Magische Wege um eine referenz auf ein altes Objekt zuurückzuliefern gibt es aus einem Konstruktor nicht.

Bist du sicher dass du den Unterschied zwischen Referenz und Objekt verstanden hast?


----------



## Guest (21. Feb 2008)

Hallo Leute,

ich habe das Problem weiterhin noch..



> du müsstest die Objekte in der Liste natürlich auch "klonen".



wie ? 

Ich habe Java 1.4 im Einsatz.

Grüße
Gast


----------



## SlaterB (21. Feb 2008)

wenn die enthaltenen Objekte alle serialisierbar sind, dann kannst das zu einer einfachen Kopie nutzen:

http://www.maier-lenz.at/chlblog/2006/09/simple-java-deep-copy.html

zu Serialisierung:
http://www.tutego.com/javabuch/javainsel6/javainsel_12_012.htm


----------



## maki (21. Feb 2008)

Was für Objekte hast du denn in dieser Liste?
Du musst diese Objekte kopieren.

Bieten die einen Copy-Konstruktor, oder eine (statische) factory Methode, oder clone() oder etwas vergleichbares?


----------



## Guest (21. Feb 2008)

> Was für Objekte hast du denn in dieser Liste?

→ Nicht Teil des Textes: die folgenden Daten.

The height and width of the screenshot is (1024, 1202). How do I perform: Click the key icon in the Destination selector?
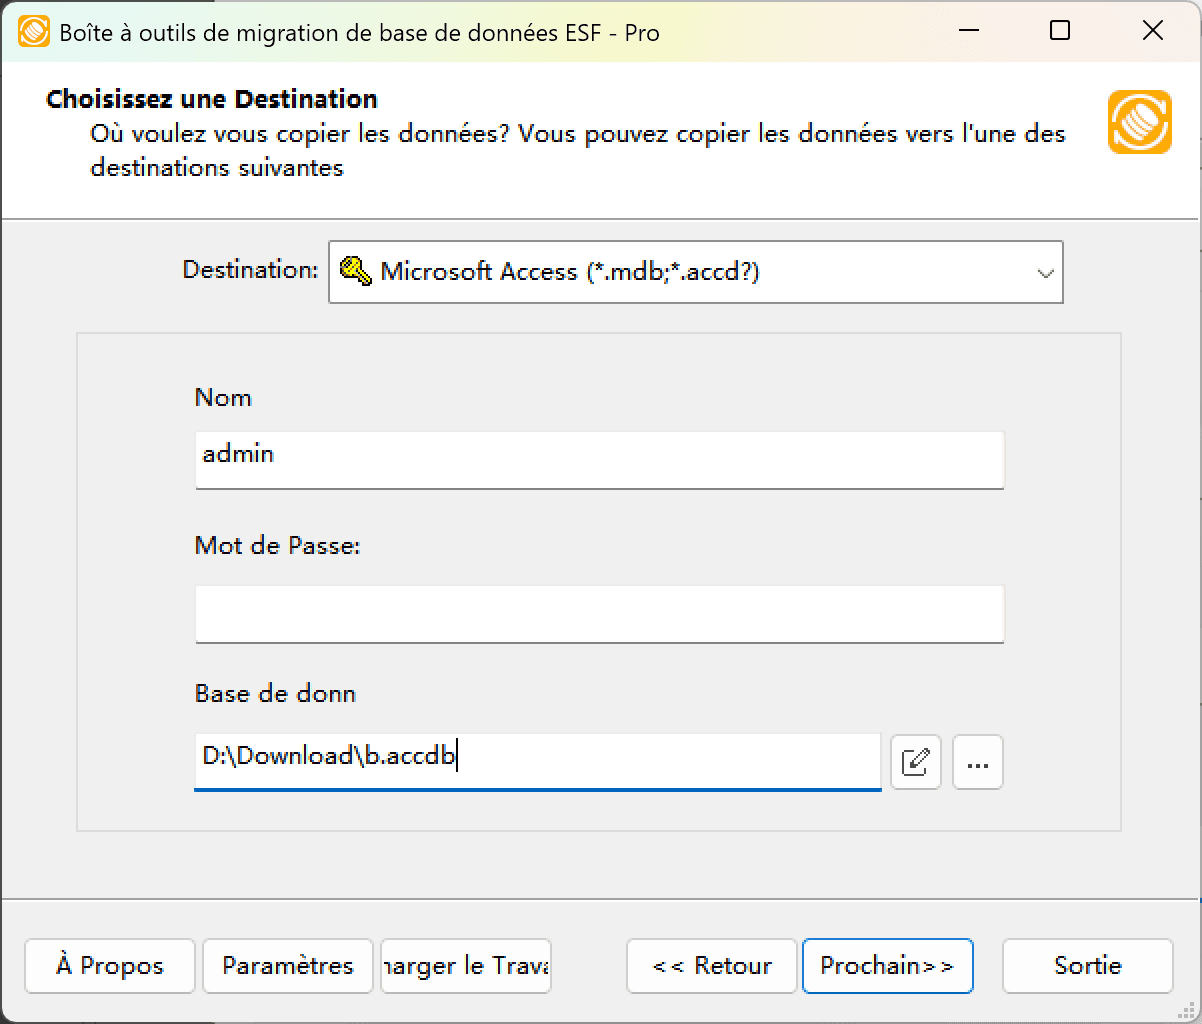click(352, 271)
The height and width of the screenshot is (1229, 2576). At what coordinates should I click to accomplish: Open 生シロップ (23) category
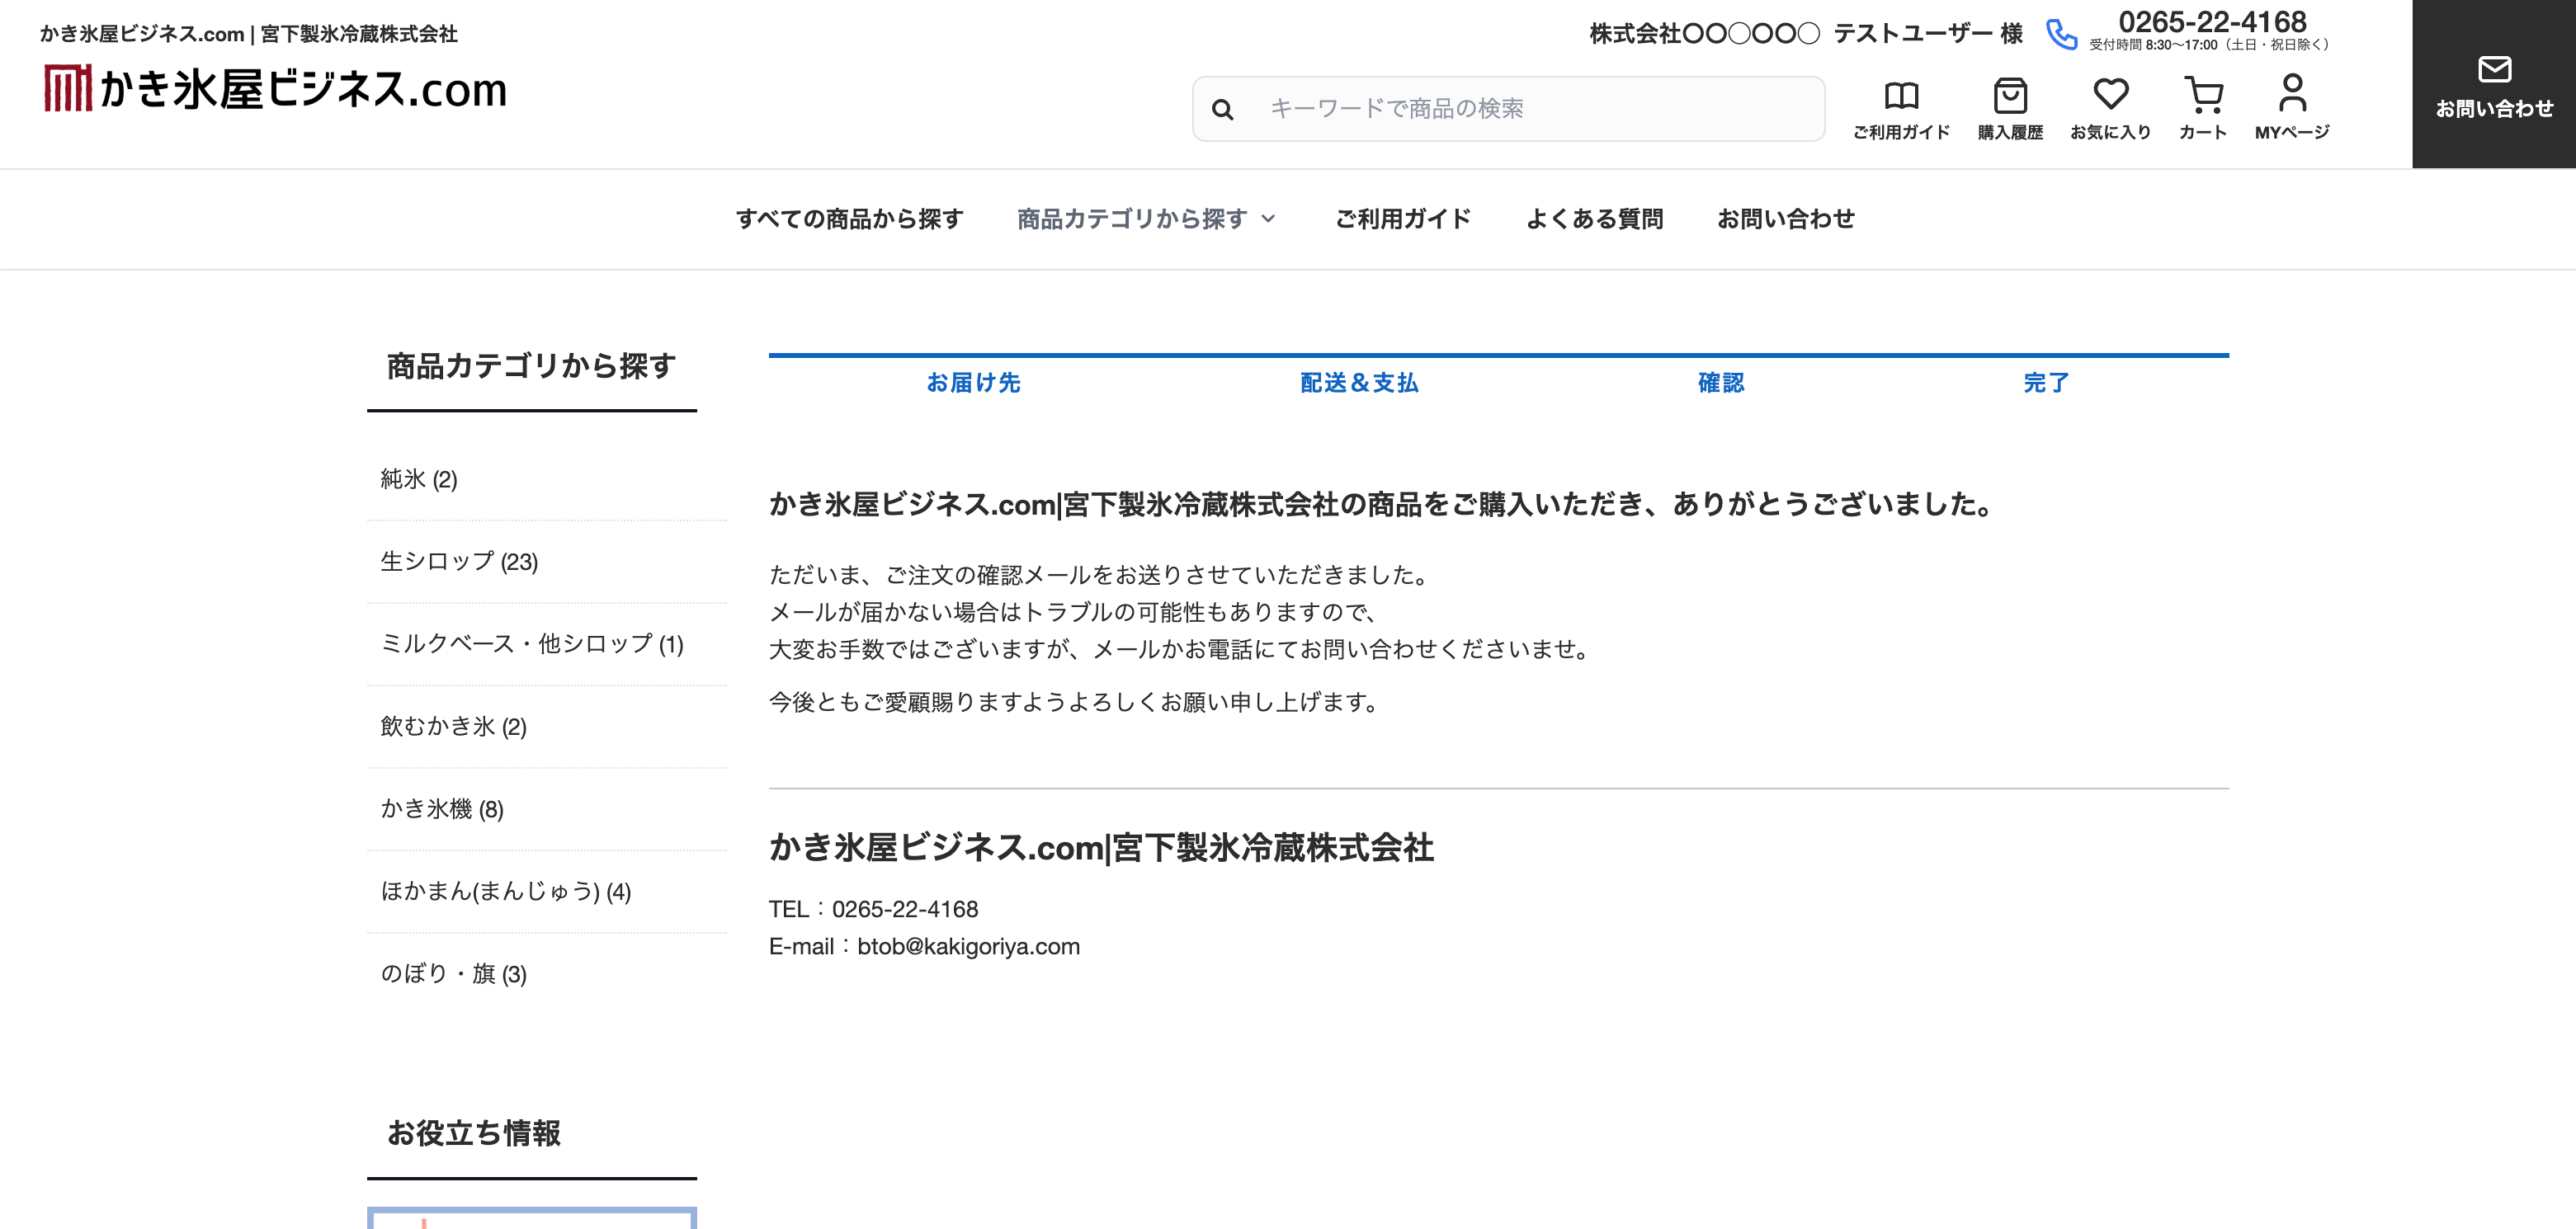[459, 562]
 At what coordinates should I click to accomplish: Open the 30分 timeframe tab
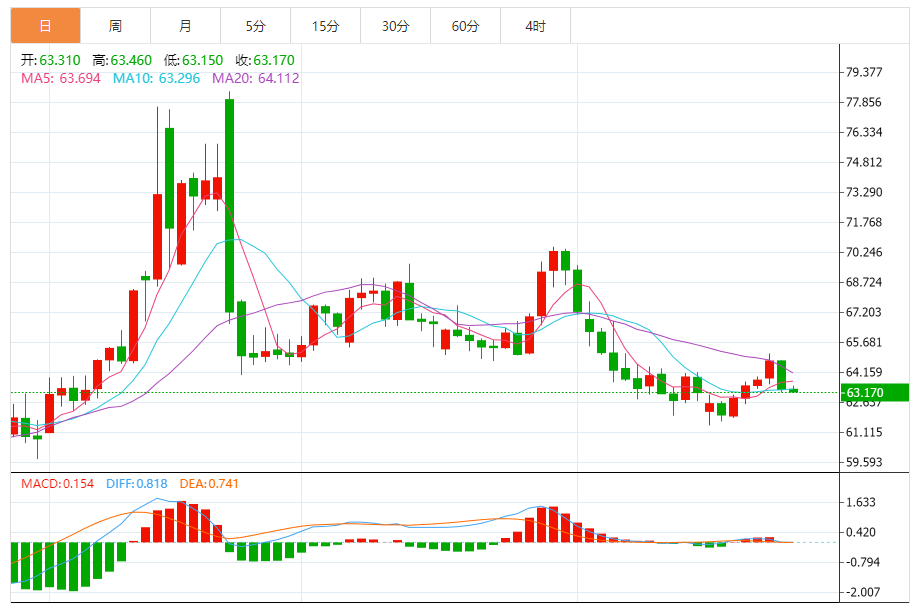pyautogui.click(x=395, y=26)
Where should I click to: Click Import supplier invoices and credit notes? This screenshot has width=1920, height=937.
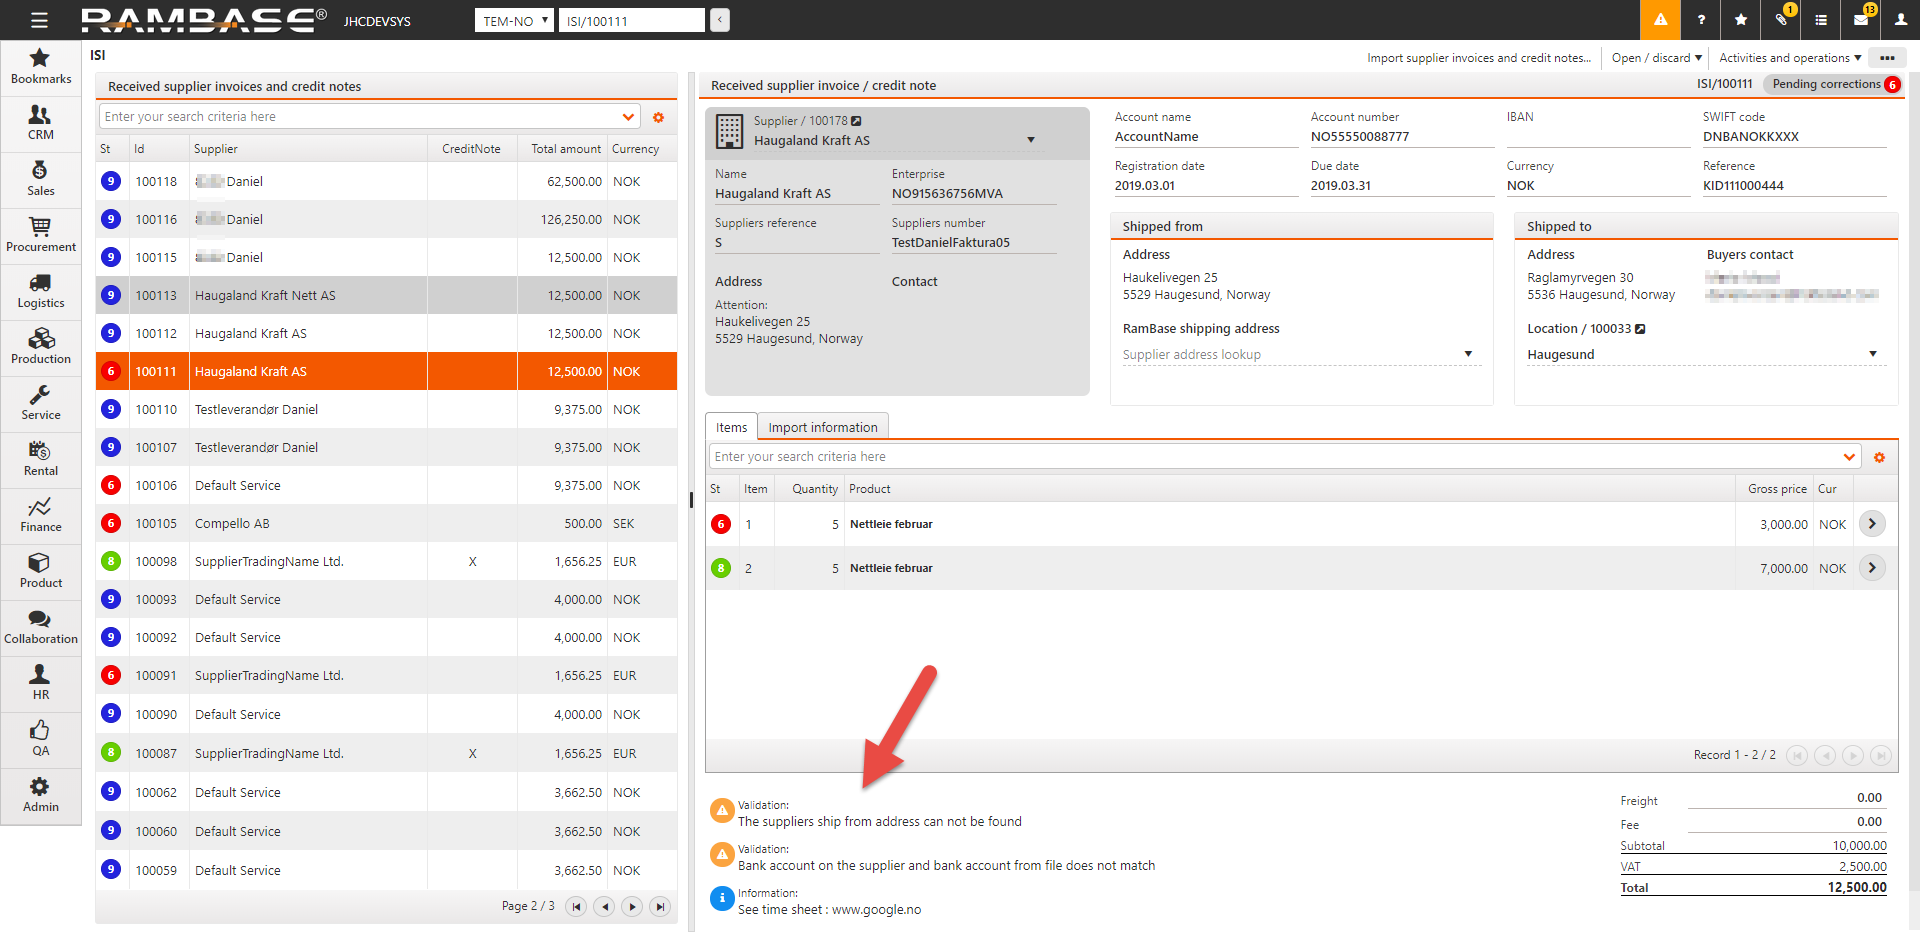pos(1478,58)
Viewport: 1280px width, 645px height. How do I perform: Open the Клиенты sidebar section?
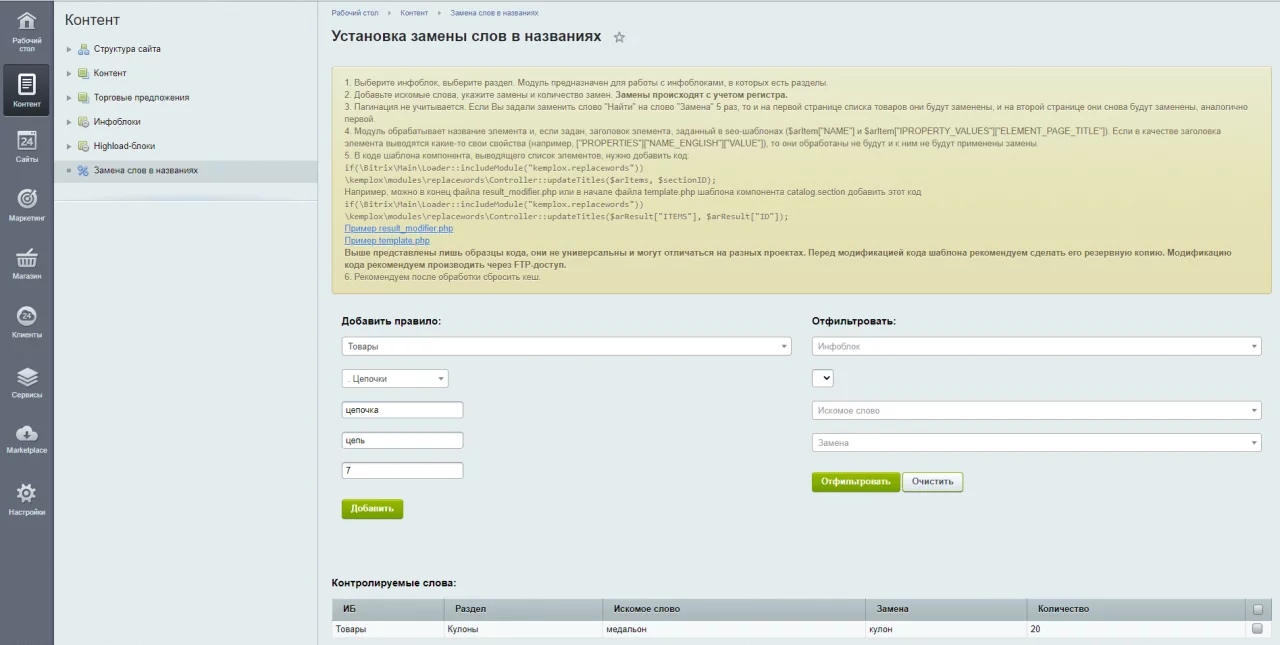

das sind Zeilen einer Tabelle. Ein spezielles Objekt. Wir autoamtisch angegelt als Proxyklasse
samt den getter und setter Methoden .

Du musst diese Objekte kopieren.
Das ja womit ich nicht klar komme


Muss etwa die Proxyklasse Clonable implementieren. Wenn ja
was muss ich noch für eine tiefe Kopie machen ?

Grüße
Gast


----------



## maki (21. Feb 2008)

Bleib weg von clone() und cloneable.

Besser:
- Copy Constructor
oder 
- statische Factory Methoden

Im Prinzip gehst du deine Liste mit einem Iterator durch, kopierst jedes Objekt, und steckst die Kopie des Objektes in eine neues Liste.


----------



## HoaX (21. Feb 2008)

@oli: es geht hier wie der titel sagt um java.util.List, nicht java.awt.List


----------